Austin Communications
Political Consulting Media Affairs Crisis Management Curson & Austin Advertising Store Contact

ROBB AUSTIN'S TURN

Robert F. Kennedy: His Words

June 5, 2009

Much has been written about the late Senator Robert F. Kennedy.

June 6th marked the 41st anniversary of his death by assassination in Los Angeles after winning the California Democratic presidential primary two days earlier on June 4, 1968.

This is a tribute to him.

In 1964 Robert F. Kennedy introduced a memorial motion picture (they weren’t called videos in those days) about the life of his brother President John F. Kennedy to the 1964 Democratic National Convention in Atlantic City.

Here were his remarks:

When he shall die, take him and cut him out in little stars, and he will make the face of heaven so fine, that all the world will be in love with night, and pay no worship to the garish sun

"President Kennedy once said that we have the capacity to make this the best generation in the history of mankind or make it the last. If we do our duty, if we meet our obligations and our responsibilities in our local cities and towns and farms, in our states and in the country as a whole, then this country is going to be the best generation in the history of mankind.

"And I think that we must dedicate ourselves, as he frequently did to all of you when he spoke, when he quoted from Robert Frost, when he said that which he applied to himself but which we could apply to all of us as individuals, that ‘the woods are lovely dark, and deep/But I have promises to keep,/And miles to go before I sleep,/And miles to go before I sleep.’"

Atlantic City, August 28, 1964

 

In April of 1968 while flying to Indianapolis, Robert Kennedy heard about the assassination of Dr. Martin Luther King. At the Indianapolis airport, Senator Kennedy delivered the following extemporaneous eulogy:

"Dr. King dedicated himself to justice and love between his fellow human beings. He gave his life for that principle and it is up to those who are here - his fellow citizens and public officials - to carry out that dream, to try to end the divisions that exist so deeply in our country and to remove the stain of bloodshed from our land.

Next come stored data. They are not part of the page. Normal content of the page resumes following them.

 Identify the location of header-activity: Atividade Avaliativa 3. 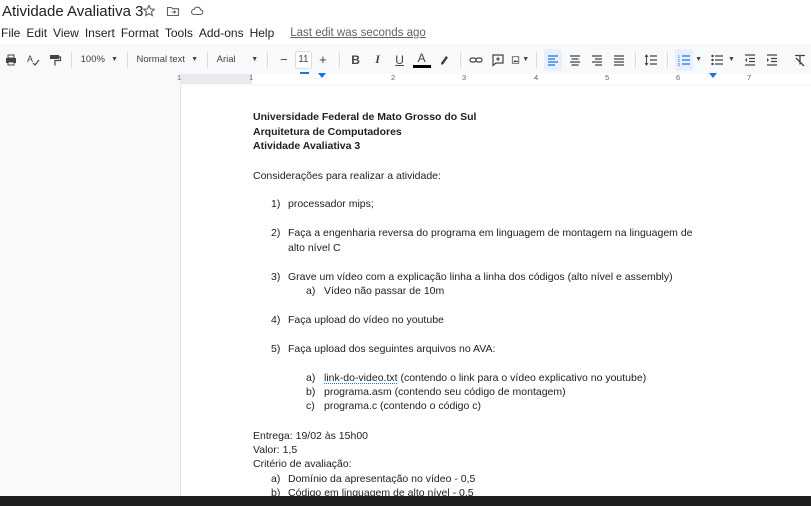
(307, 146).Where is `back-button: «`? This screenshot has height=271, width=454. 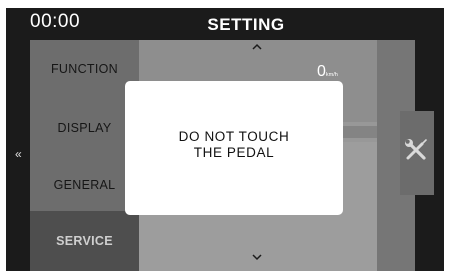 back-button: « is located at coordinates (18, 154).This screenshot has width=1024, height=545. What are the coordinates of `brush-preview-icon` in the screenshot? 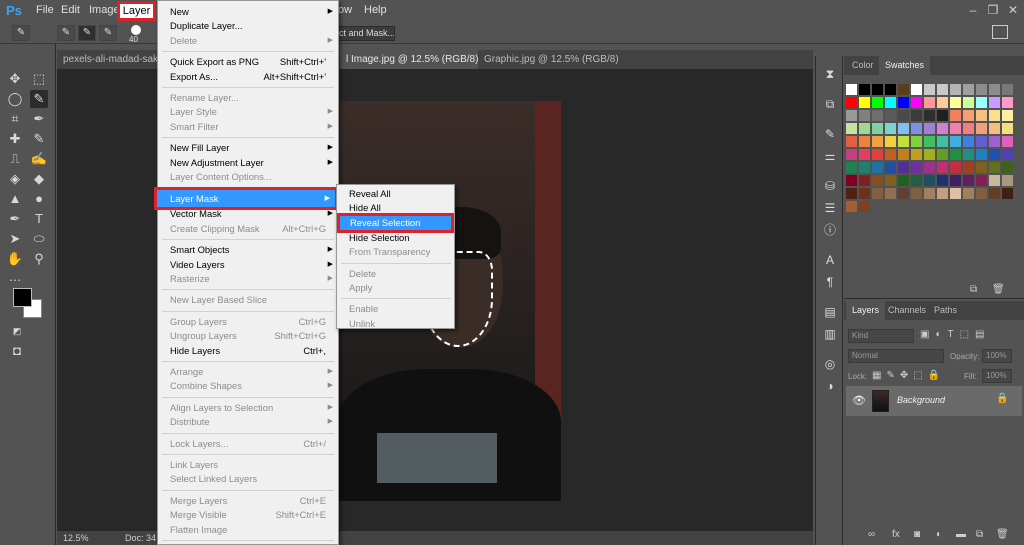 It's located at (136, 30).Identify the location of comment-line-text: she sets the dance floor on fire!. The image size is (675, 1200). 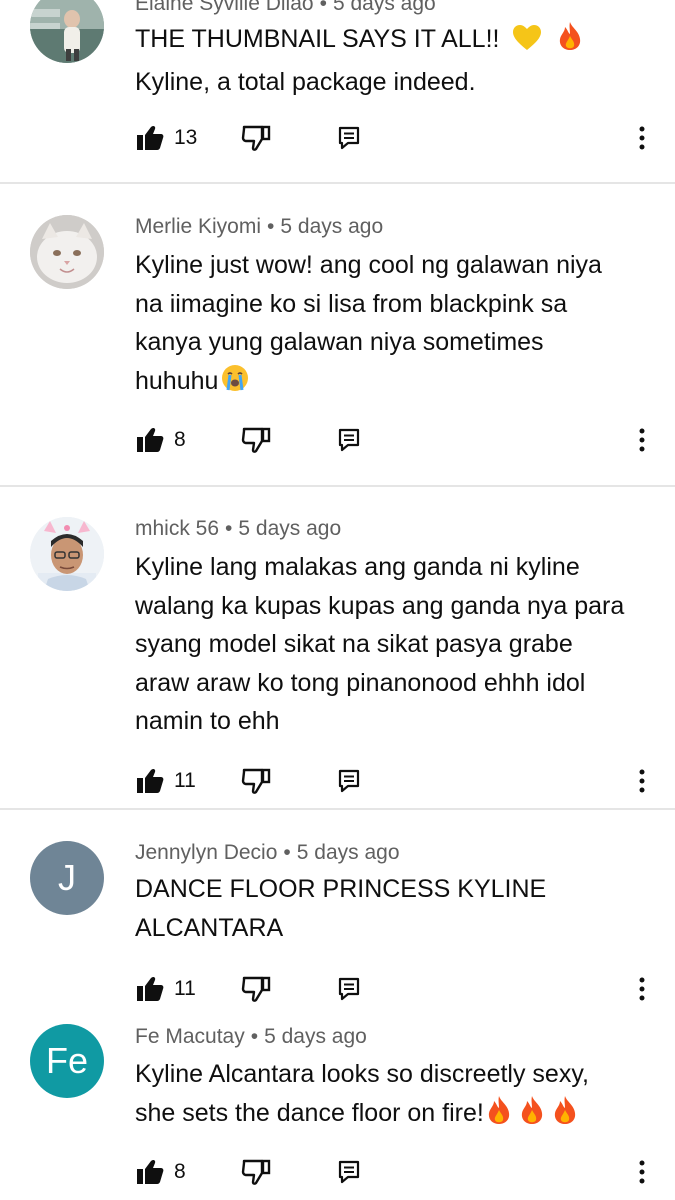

"Those of you who are black can be filled with bitterness, with hatred and a desire for revenge. We can move in that direction as a country, in greater polarization - black amongst black, white amongst white, filled with hatred toward one another.

"I had a member of my family killed. He was killed by a white man. But we have to make an effort in the United States - an effort to understand.

"We can make an effort, as Martin Luther King did, to understand and to comprehend, and to replace violence with compassion and with love. What we need in the United States is love and wisdom and compassion toward one another, and a feeling of justice toward those who still suffer within our own country, whether they be white or they be black.

"Aeschylus wrote: ‘In our sleep, pain that cannot forget falls drop by drop upon the heart and in our own despair, against our will, comes wisdom through the awful grace of God.’

"Let us dedicate ourselves to what the Greeks wrote so many years ago: to tame the savageness of men and make gentle the life of the world. Let us dedicate ourselves to that, and say a prayer for our country and for our people."

Indianapolis, April 4, 1968

 

On June 8, 1968, Senator Edward M. Kennedy delivered the eulogy to his slain brother at St. Patrick’s Cathedral in New York City. He concluded, saying the following:

"My brother need not be idealized or enlarged in death beyond what he was in life. He should be remembered simply as a good and decent man who saw wrong and tried to right it, saw suffering and tried to heal it, saw war and tried to stop it.

"Those of us who loved him and who take him to his rest today pray that what he was to us, and what he wished for others, will someday come to pass for all the world.

"As he said many times, in many parts of this nation, to those he touched and who sought to touch him: Some men see things as they are and say, why. I dream things that never were and say, why not."